Venezuela im Fokus: Maduro und der internationale Balanceakt
Wie geht man mit einem Autokraten um, der eine Wahl manipuliert, seine Gegner ins Gefängnis wirft und die internationale Gemeinschaft ignoriert? Diese Frage stellt sich aktuell den USA und der EU im Fall von Venezuelas Präsident Nicolás Maduro, der den als Wahlsieger anerkannten Edmundo González ins Exil nach Spanien zwang.
Dieser Schritt war ein herber Rückschlag für die Opposition, die weiterhin darauf pocht, dass González im Januar als Präsident Venezuelas eingesetzt wird. Denn auf Basis von über 80 Prozent der gesammelten Stimmzettel der Wahllokale hatte González gegen Maduro mit einem Verhältnis von mehr als zwei zu eins gewonnen.
Trotz der kämpferischen Worte der Opposition, dürfte González aufgrund der massiven Repressionen seitens Maduro auf absehbare Zeit im Exil bleiben.
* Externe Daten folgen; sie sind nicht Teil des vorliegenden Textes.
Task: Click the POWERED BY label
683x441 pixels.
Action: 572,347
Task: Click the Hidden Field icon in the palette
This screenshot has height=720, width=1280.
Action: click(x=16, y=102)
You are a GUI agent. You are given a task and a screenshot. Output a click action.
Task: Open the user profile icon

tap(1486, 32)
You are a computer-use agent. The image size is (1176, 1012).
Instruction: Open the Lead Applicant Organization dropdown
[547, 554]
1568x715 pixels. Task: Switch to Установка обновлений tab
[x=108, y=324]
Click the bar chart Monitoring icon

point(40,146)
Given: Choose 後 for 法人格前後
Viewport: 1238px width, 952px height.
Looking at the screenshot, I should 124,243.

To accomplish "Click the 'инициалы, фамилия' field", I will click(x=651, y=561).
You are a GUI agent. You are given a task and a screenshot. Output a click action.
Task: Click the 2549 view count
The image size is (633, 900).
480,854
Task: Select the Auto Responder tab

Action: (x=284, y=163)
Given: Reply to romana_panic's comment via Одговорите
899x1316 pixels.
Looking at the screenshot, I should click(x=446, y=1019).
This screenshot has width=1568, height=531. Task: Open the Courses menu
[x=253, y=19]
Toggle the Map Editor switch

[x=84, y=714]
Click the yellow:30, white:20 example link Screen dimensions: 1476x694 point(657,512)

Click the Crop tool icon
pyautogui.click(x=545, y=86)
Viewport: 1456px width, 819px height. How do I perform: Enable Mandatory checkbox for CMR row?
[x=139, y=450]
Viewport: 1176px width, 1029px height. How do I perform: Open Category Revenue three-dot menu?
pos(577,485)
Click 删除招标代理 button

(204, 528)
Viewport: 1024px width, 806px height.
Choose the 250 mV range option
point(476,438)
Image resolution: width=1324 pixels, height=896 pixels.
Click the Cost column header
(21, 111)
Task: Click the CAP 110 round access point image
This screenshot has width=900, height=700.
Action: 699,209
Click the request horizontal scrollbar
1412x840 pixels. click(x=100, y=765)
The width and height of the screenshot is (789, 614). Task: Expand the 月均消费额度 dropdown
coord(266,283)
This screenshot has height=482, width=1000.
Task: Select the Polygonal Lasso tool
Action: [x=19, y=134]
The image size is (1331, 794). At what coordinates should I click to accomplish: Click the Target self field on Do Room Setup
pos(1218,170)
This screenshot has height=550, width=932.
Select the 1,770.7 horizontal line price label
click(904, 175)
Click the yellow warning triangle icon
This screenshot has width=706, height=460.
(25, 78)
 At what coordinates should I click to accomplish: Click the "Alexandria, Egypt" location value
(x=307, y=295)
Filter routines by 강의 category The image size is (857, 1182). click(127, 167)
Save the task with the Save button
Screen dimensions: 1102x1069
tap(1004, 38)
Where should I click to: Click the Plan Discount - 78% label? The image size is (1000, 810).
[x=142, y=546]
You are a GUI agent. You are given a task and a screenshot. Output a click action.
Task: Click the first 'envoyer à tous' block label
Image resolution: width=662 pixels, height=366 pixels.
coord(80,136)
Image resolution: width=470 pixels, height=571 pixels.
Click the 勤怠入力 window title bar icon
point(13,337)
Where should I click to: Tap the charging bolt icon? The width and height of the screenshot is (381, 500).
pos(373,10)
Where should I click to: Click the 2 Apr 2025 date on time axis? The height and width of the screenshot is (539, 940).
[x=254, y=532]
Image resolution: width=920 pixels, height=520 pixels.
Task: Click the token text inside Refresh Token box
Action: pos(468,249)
Washington und Brüssel reagierten zunächst nur mit diplomatischen Bekundungen. Antony Blinken, US-Außenminister, verurteilte Maduros Aktionen und forderte ein Ende der Repressionen. Josep Borrell, der oberste Diplomat der EU, sicherte dem venezolanischen Volk Unterstützung in ihren demokratischen Bestrebungen zu.
Ein Sprecher des Weißen Hauses teilte mit, die USA überlegten "verschiedene Optionen", um Maduro die Konsequenzen seines Regimes vor Augen zu führen. Doch leichte Lösungen gibt es nicht: Weder die Trump-Ära-Sanktionen noch die Anerkennung Juan Guaidós als legitimer Präsident Venezuelas im Jahr 2019 konnten Maduro entmachten.
In diesem Jahr lag der Fokus auf Wahlen und Diplomatie, doch Christopher Sabatini vom Think-Tank Chatham House meint, die USA und Europa hätten den Veränderungswillen innerhalb der Maduro-Regierung überschätzt. Stattdessen zeigte sich die Regierung vereint und gut vorbereitet auf weitere Repressionen.
Mit Unterstützung der USA versuchen Brasilien und Kolumbien Maduro in Verhandlungen über politische Veränderungen zu verwickeln, im Austausch für Schutzgarantien für ihn und seinen inneren Kreis. Doch bislang zeigt Maduro keinerlei Interesse an Gesprächen.
Diplomaten rechnen damit, dass die USA in den kommenden Tagen zusätzliche Sanktionen gegen venezolanische Beamte ankündigen könnten, die für die manipulierten Wahlergebnisse und die Nachwahl-Repression verantwortlich sind. Allerdings dürfte Washington, mit Blick auf die bevorstehenden US-Wahlen im November, kaum zu drastischeren Maßnahmen greifen. Immerhin hat die Biden-Administration im April weitreichende Ölsanktionen gegen Caracas wieder eingeführt, allerdings mit Ausnahmen für bestimmte Ölunternehmen wie Chevron, was die venezolanische Ölproduktion erheblich gesteigert hat.
Einige Experten drängen jedoch auf eine härtere Linie. „Die Biden-Administration muss handeln“, sagt Ryan Berg vom CSIS. „Wenn wir nicht einlenken, wird die venezolanische Opposition das Gefühl haben, komplett im Stich gelassen zu werden.“
Maduro hält zudem noch ein weiteres As im Ärmel: Flüchtlinge. Fast 8 Millionen Menschen sind seit seinem Amtsantritt 2013 aus Venezuela geflüchtet. Kurz vor den US-Wahlen möchte das Weiße Haus eine neue Migrantenwelle an der südlichen Grenze vermeiden.
Lateinamerikanische Diplomaten setzen vorerst weiterhin auf Vermittlungsbemühungen, trotz Maduros mangelndem Interesse. Doch was kommt als Nächstes? Tom Shannon, ehemaliger Top-Beamter des US-Außenministeriums, sieht zwei Szenarien: Die Konsolidierung einer repressiven Diktatur oder ein Volksaufstand wie 1989 in Rumänien.
Er schließt jedoch: "Das wahrscheinlichste Szenario ist der Status quo."